§ **WHAT THE TASK REQUIRES**: Format as a JSON list of strings, one per line and omitting blank lines, the records from the line with "Identify the location of question-text: Would" up to and including the line with "(910, 384).". Leave the pictures out.

§ **SOURCE INFORMATION**:
• • • • •
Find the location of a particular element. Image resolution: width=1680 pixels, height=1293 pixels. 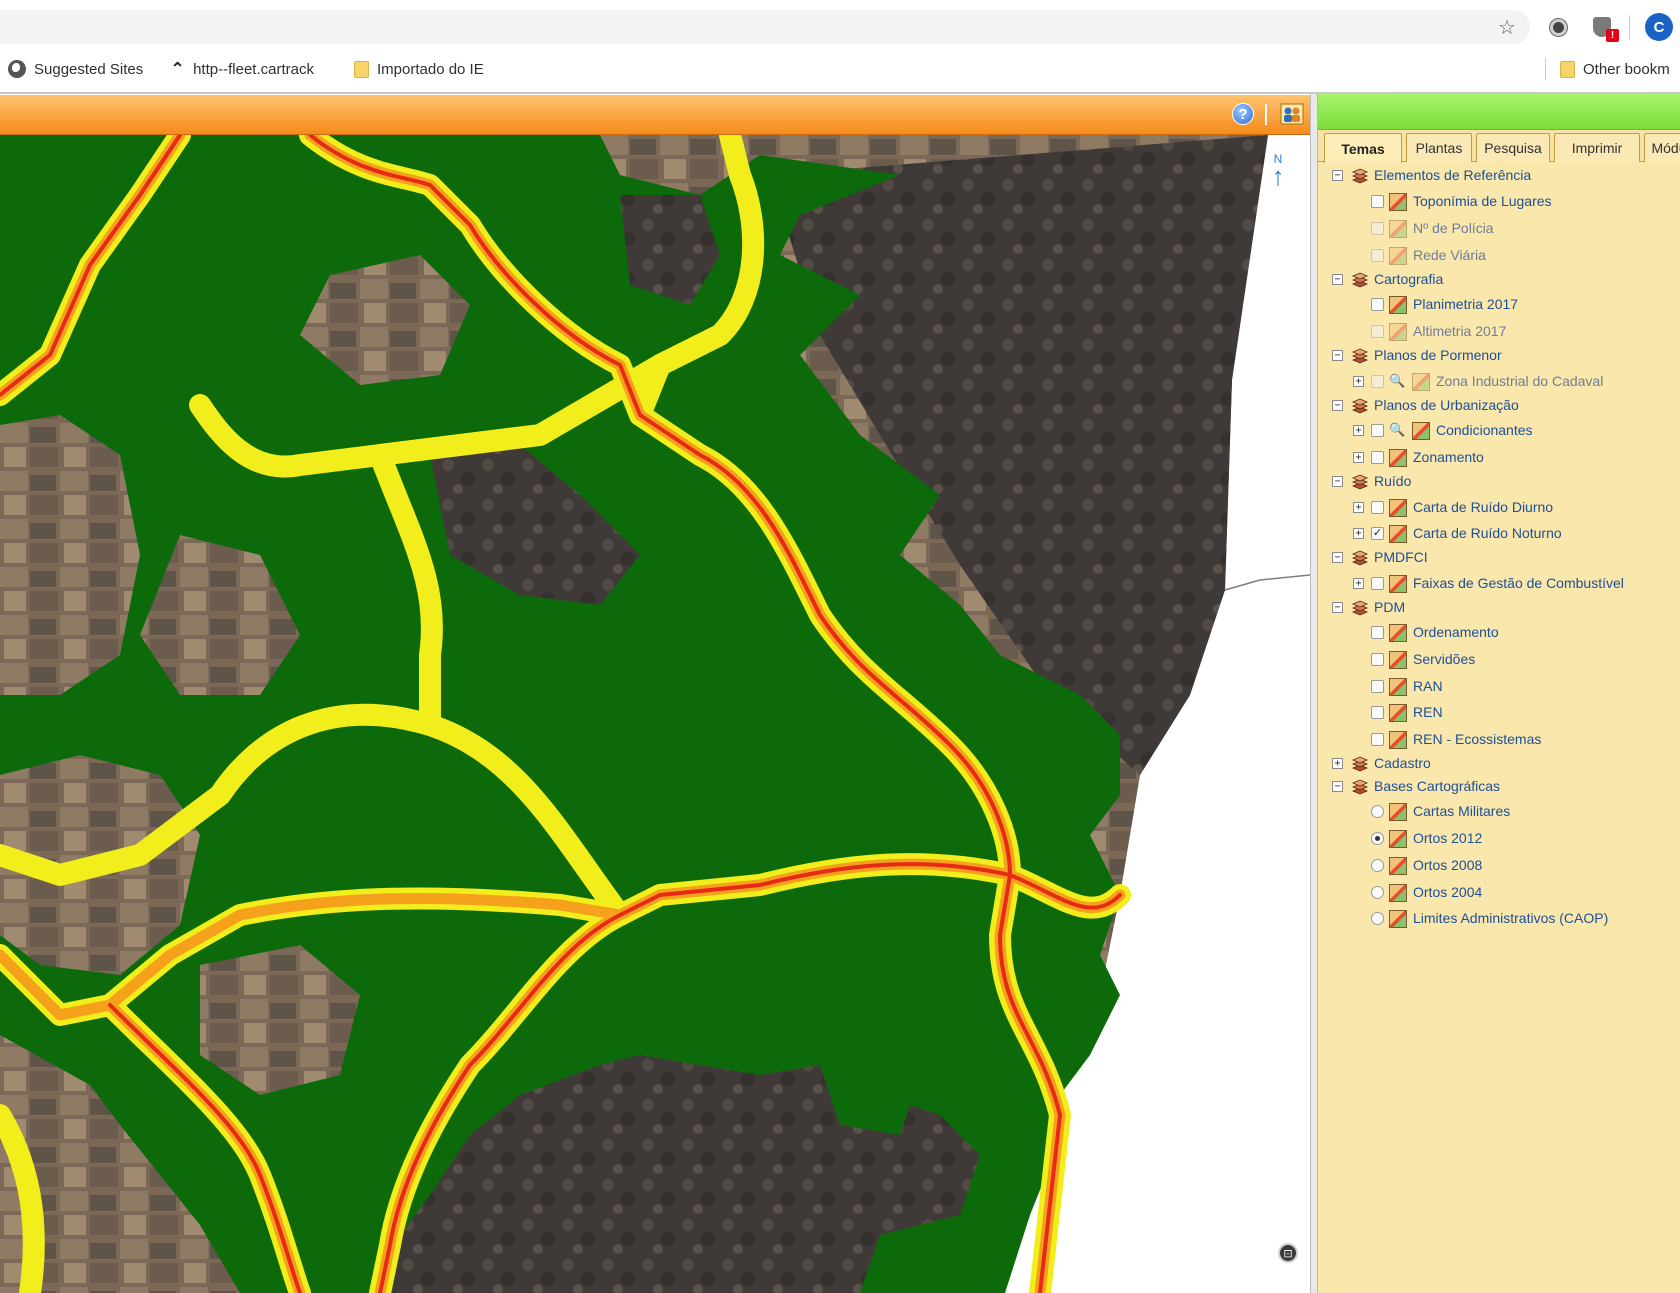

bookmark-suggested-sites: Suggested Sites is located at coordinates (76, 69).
• • • • •
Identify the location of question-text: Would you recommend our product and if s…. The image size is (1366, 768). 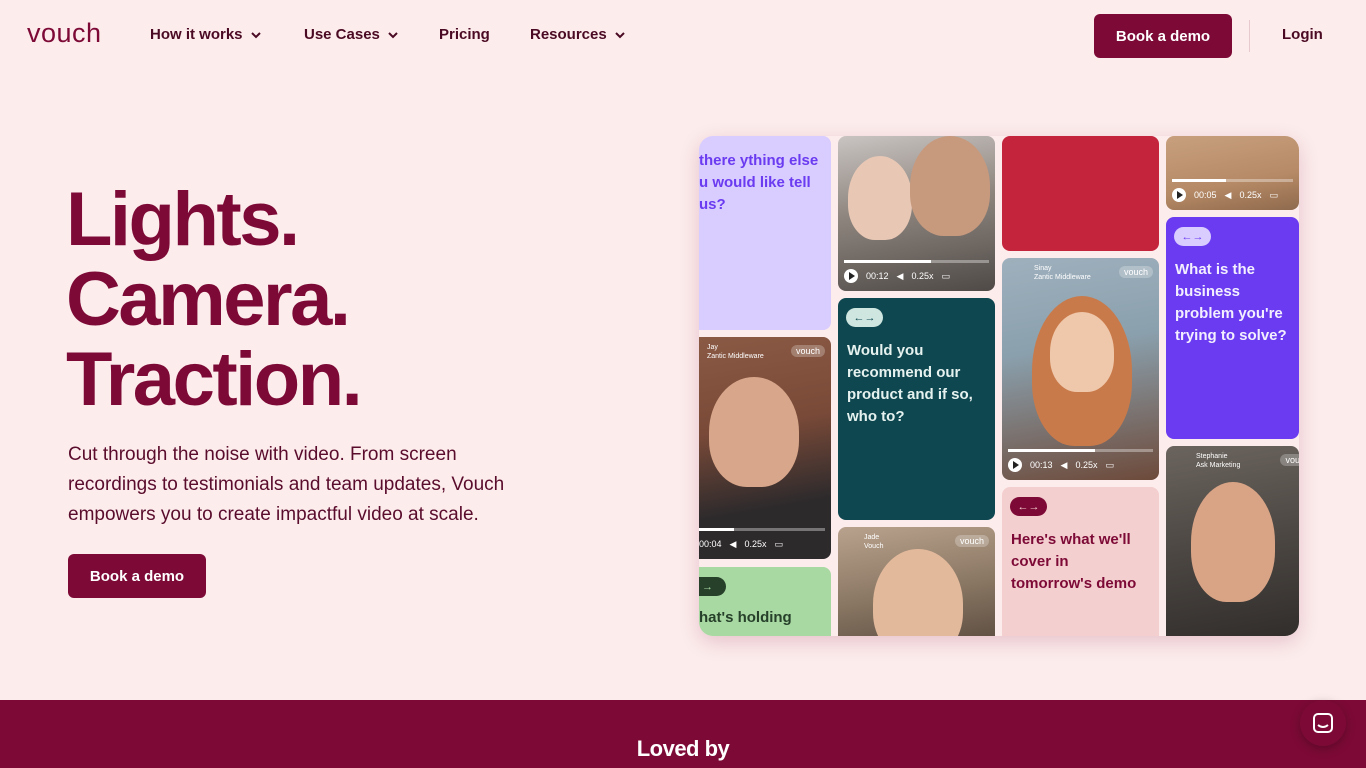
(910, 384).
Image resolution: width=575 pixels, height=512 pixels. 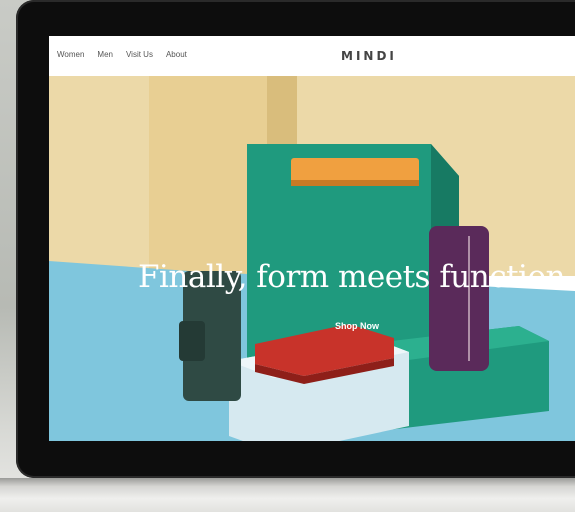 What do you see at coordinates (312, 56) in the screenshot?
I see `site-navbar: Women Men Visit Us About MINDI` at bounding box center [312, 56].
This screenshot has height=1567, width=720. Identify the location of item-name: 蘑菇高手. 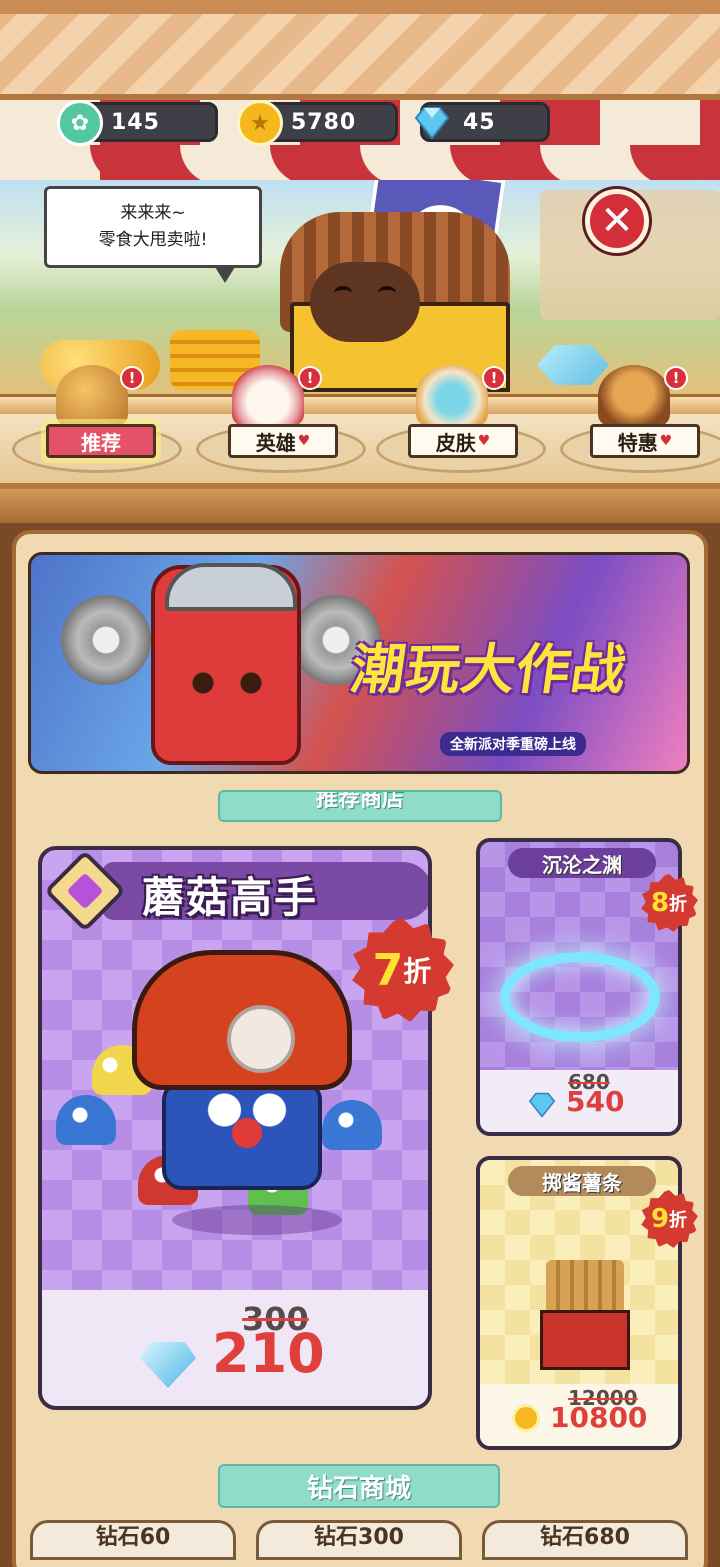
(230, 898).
• • • • •
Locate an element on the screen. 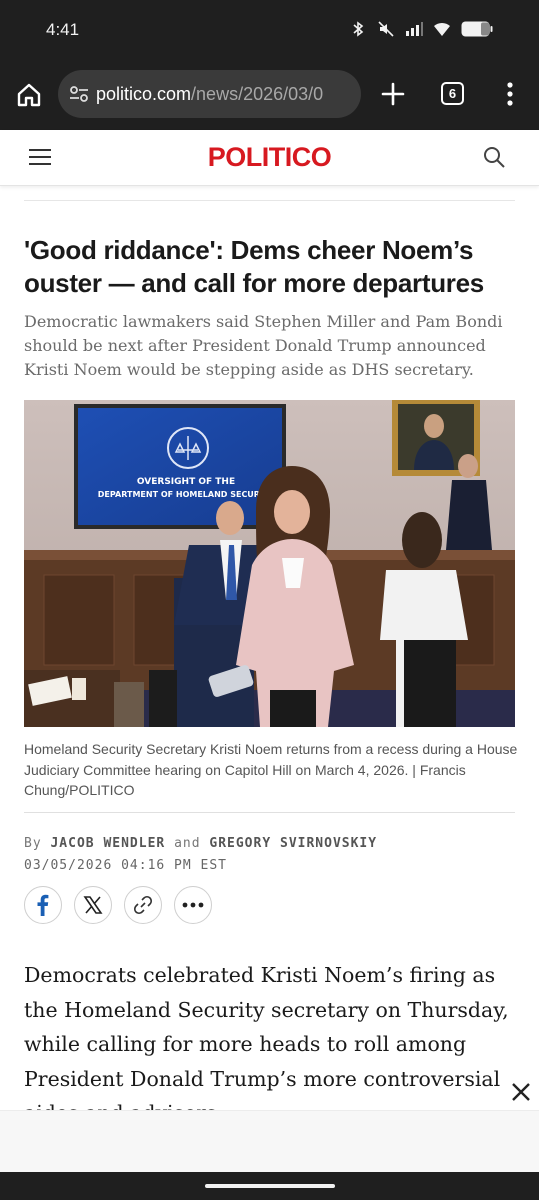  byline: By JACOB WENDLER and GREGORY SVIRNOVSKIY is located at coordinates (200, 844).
• • • • •
§ **ANSWER**:
[
  "Identify the location of question-text: Would you recommend our product and if s…. The image size is (1366, 768). ",
  "(910, 384)."
]